Wenn es darum geht, Neubau bezahlbar zu machen sind alle gefragt, auch du als Immobilienkäufer. Wie genau das gehen kann, liest du im folgenden Interview mit Dr. Christian Oberst vom Institut der deutschen Wirtschaft (IW) in Köln.
Dr. Christian Oberst
Dr. Christian Oberst ist Senior Economist für Wohnungspolitik und Immobilienökonomik am Institut der deutschen Wirtschaft (IW). Hier forscht und publiziert er seit 2018. Seine Forschungsschwerpunkte: Wohnungspolitik, Immobilienindizes, Regionalentwicklung und Regionalpolitik, angewandte räumliche Datenanalyse, Auswahlexperimente.
Außerdem ist er Lehrbeauftrager zu Immobilienökonomie und Demographie an der European Business School Oestrich-Winkel, der International Real Estate Business School (IREBS) und der Bergischen Universität Wuppertal.
Wie lassen sich gestiegene Kosten für Neubauwohnungen in den Griff bekommen?
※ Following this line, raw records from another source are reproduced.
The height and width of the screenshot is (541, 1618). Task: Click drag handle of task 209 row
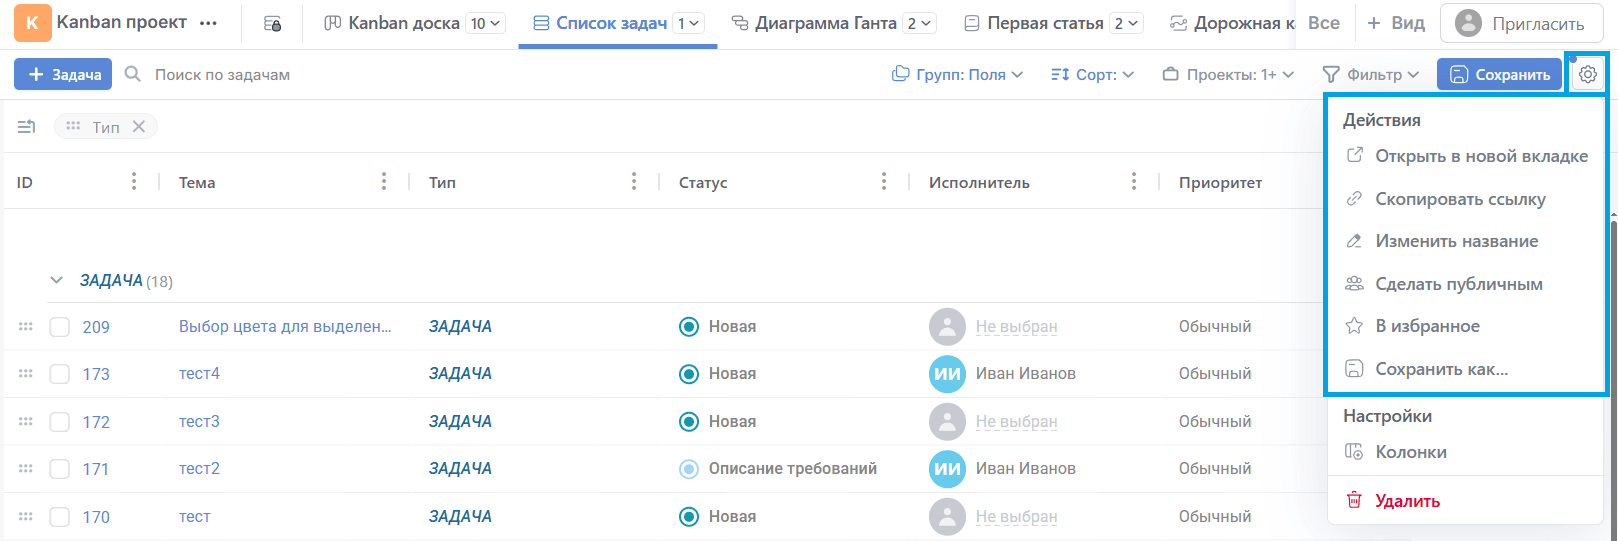[26, 327]
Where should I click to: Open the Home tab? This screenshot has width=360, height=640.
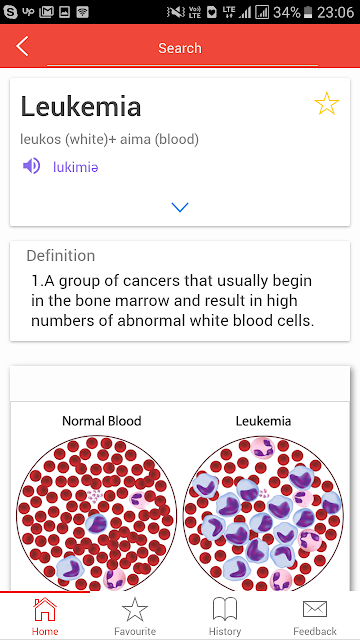point(45,616)
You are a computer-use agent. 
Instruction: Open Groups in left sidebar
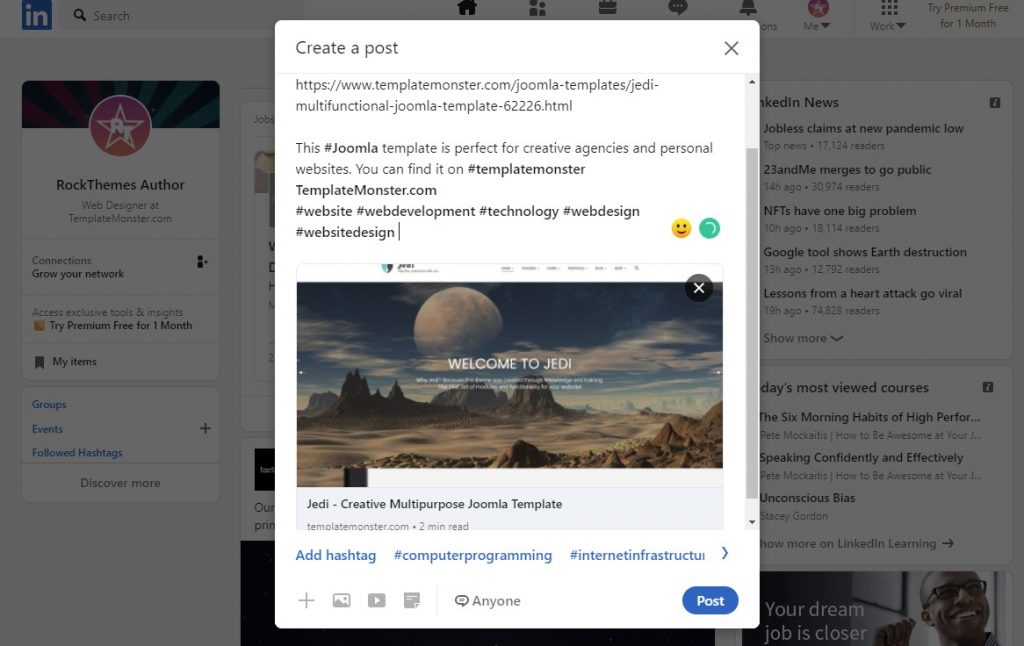click(x=49, y=405)
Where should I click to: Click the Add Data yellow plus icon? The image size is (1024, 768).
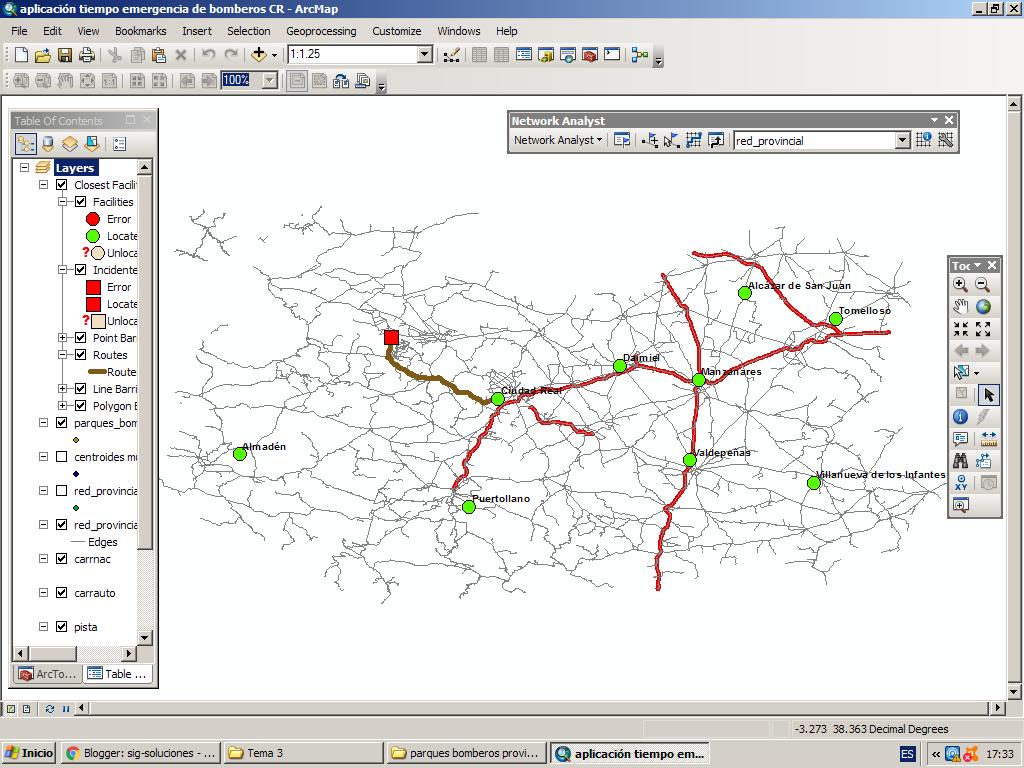258,56
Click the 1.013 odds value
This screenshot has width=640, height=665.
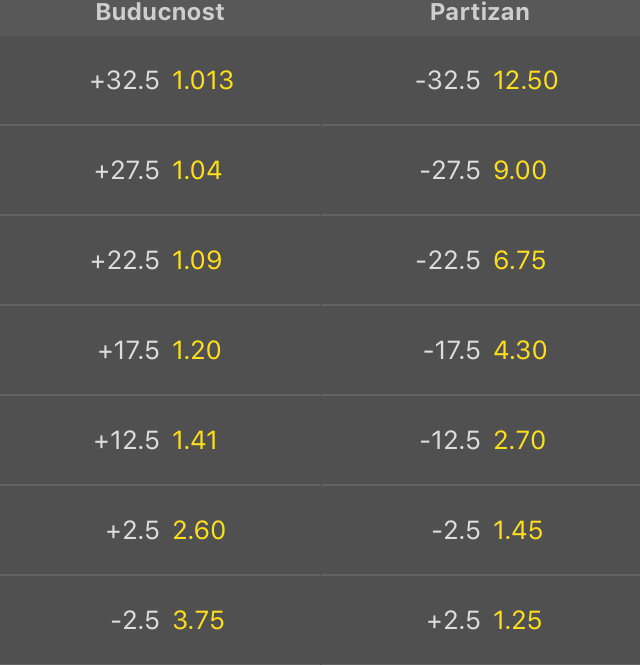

Darüber diskutieren Experten seit Monaten. Ansätze gibt es viele, einer geht so: Frag dich „Was brauche ich wirklich“? Bezogen auf den Stellplatz, das Gäste-WC, die Größe des Kellers.
Eine Studie des Instituts für Deutsche Wirtschaft (IW) mit dem Titel „Optionen für bezahlbaren Neubau“ hat sich genau mit diesen Punkten beschäftigt. Lies in unserem Interview mit Dr. Christian Oberst, welche Ideen es dazu gibt und weshalb sie in anderen Ländern Europas bereits umgesetzt werden, bei uns aber noch auf sich warten lassen.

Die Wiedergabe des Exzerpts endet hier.